*** INFORMATION GIVEN ***

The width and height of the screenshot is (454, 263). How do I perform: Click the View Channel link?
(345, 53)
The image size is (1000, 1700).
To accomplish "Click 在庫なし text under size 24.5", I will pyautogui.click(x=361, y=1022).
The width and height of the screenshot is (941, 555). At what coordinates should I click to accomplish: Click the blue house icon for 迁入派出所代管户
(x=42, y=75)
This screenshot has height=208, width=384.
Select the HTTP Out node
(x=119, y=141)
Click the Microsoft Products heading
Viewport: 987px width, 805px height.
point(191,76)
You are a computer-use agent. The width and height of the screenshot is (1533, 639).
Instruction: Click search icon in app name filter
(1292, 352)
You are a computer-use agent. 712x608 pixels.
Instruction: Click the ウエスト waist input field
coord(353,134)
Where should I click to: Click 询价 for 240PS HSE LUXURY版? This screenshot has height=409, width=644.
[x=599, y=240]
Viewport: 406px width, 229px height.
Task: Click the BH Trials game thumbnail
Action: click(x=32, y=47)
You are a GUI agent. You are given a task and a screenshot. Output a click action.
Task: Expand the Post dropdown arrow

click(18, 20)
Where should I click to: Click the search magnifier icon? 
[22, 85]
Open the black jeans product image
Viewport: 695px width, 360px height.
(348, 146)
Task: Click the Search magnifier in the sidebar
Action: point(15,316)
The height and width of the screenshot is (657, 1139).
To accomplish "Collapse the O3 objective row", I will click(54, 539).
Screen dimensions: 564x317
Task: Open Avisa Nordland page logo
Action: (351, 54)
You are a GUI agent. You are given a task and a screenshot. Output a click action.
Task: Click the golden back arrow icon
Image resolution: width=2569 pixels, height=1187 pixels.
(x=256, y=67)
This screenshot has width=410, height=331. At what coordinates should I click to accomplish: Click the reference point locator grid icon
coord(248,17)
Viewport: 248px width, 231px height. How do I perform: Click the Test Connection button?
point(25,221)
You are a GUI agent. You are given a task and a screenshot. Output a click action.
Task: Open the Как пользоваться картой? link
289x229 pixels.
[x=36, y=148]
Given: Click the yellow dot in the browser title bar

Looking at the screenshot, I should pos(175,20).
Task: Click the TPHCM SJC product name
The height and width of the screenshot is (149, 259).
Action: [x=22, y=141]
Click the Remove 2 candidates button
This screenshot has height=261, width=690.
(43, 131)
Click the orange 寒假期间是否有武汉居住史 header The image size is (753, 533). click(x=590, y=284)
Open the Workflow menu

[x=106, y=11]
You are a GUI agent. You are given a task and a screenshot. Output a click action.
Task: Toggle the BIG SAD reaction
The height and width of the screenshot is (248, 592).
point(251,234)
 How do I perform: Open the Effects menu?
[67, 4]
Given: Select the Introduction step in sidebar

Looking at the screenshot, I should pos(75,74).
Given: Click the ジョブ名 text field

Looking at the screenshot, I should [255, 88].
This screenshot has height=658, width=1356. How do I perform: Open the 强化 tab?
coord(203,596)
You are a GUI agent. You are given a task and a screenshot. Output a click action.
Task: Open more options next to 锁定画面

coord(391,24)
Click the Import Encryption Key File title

*** End of INFORMATION GIVEN ***

*GOAL OF THE EXERCISE*: Scan the data above and copy each line containing the word "computer".

*ANSWER AREA*:
You are a computer-use agent. The width and height of the screenshot is (1533, 639).
You are a computer-use agent. 712x608 pixels.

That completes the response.